6. Optimizations in Frappe Framework
Caching was inevitable but it did not solve the problem fully. Page loads were still slow even when the entire page was loaded from the cache. I firmly believe optimizations should be done only with proper data so I went ahead and profiled the entire cycle. After gazing through the cumulative time per function it was clear that the major cycles are happening inside of the framework code, specifically this function.
The init method of BeautifulSoup was the real culprit. I had no clue what this function did. On checking the original PR I found that this facilitates HTTP2 Server Push. Essentially flagging all assets to tell the server to push them before the browser asks for them. More on it here. So this isn’t stray code and I had to optimize it. After going through BeautifulSoup I found that I can reduce the processing by telling Beautiful Soap to build the tree only for specific tags. SoupStrainer became the simple utility that brought reduced load times by a huge factor
I raised a separate PR for it
Another problem that I faced was when I did a small JSON change and my migration took some hours to complete. I was clueless. On profiling found out that we render each page (rendering means - call get_context, add the context to markup using Jinja and then index it for search ) This is an expensive operation. I had close to 2000 pages in my WIKI Page DocType. My pages were all in markdown and required no context to index. The simple solution was to not get context and neither load Jinja (loading jinja is expensive too) just convert my markdown to HTML and give it to the indexer. This reduced the migration time by a factor of 2.5 and solved the migration problem. Raised a separate PR for this too
7. Future Scope
Frappe Wiki App turned out to be generic enough to be used for any content-heavy site, but it still has some jagged edges
- Editing UX can be improved.
- The number of SQL queries to build the sidebar can be reduced.
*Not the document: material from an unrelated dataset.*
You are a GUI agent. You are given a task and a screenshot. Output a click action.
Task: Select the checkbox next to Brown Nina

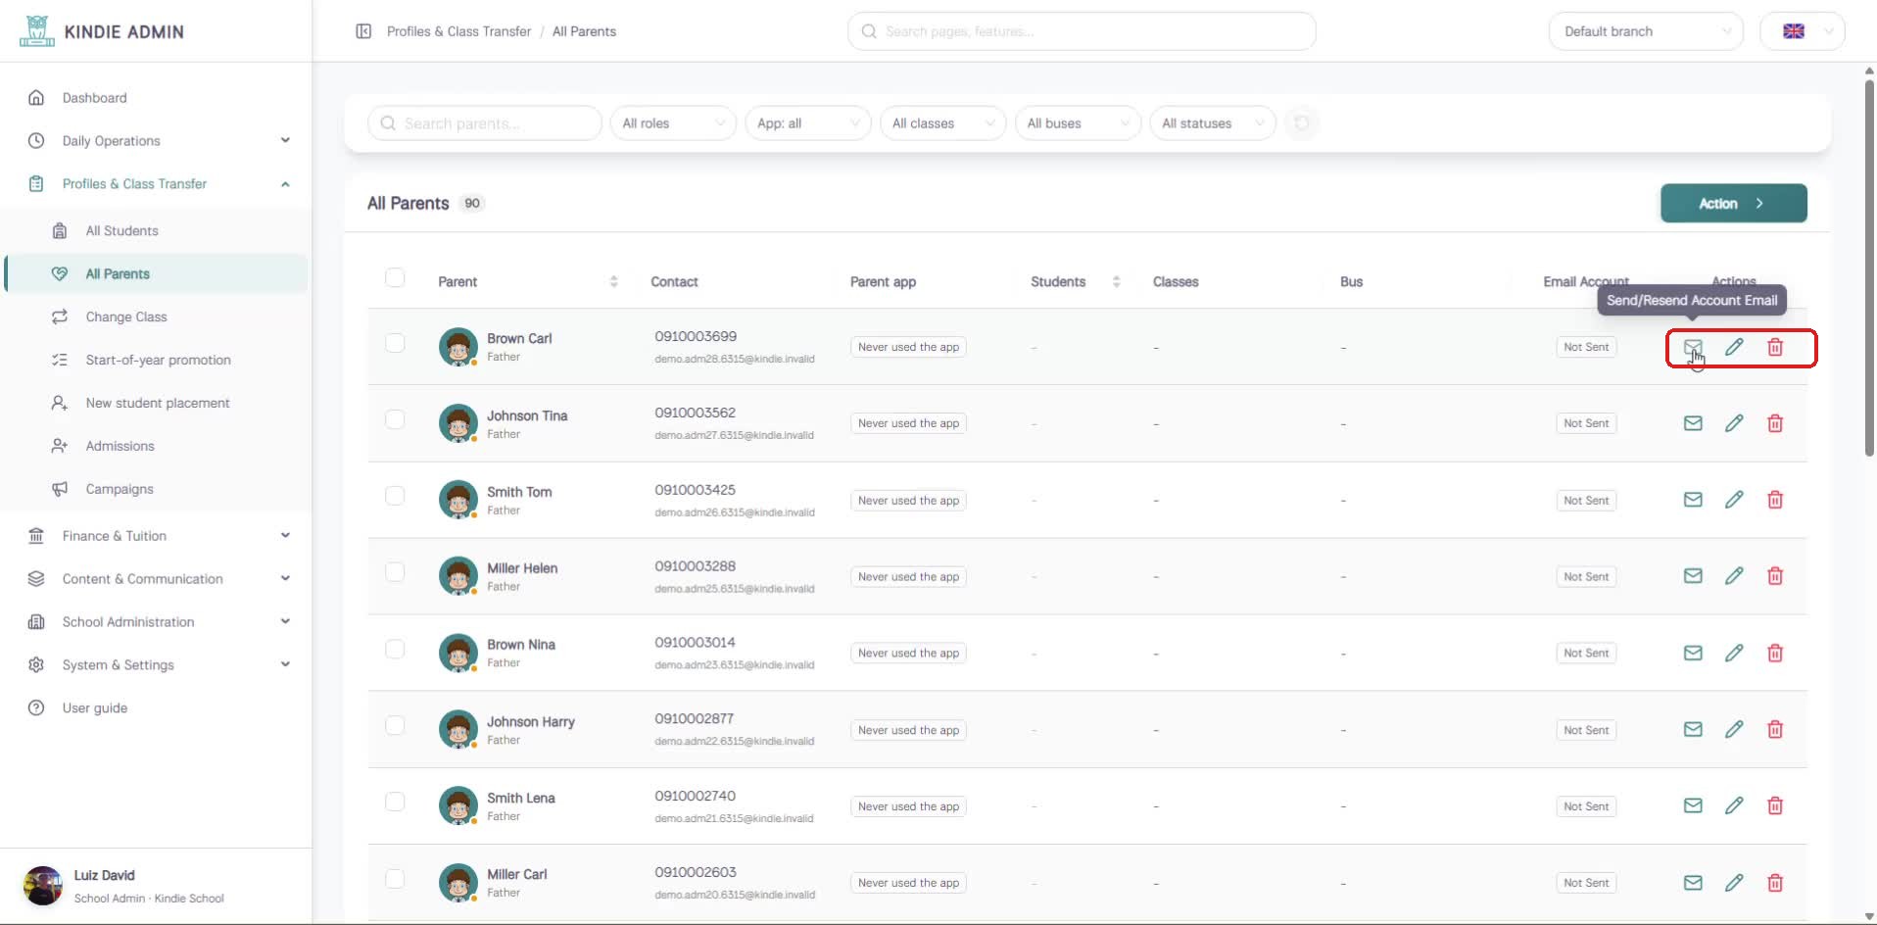point(395,649)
Since the project is open-source, hosted on Github (frappe/wiki) anyone can improve it by raising a PR.
This Project was full of learnings for me. One of the major learning for me was to always profile before optimize, bottlenecks are usually at places where you least expect. Frappe Wiki has its own product page and docs that are written on Frappe Wiki itself!
Learnt a lot from this blog, thank you
Nice one with detailed information. Thank you.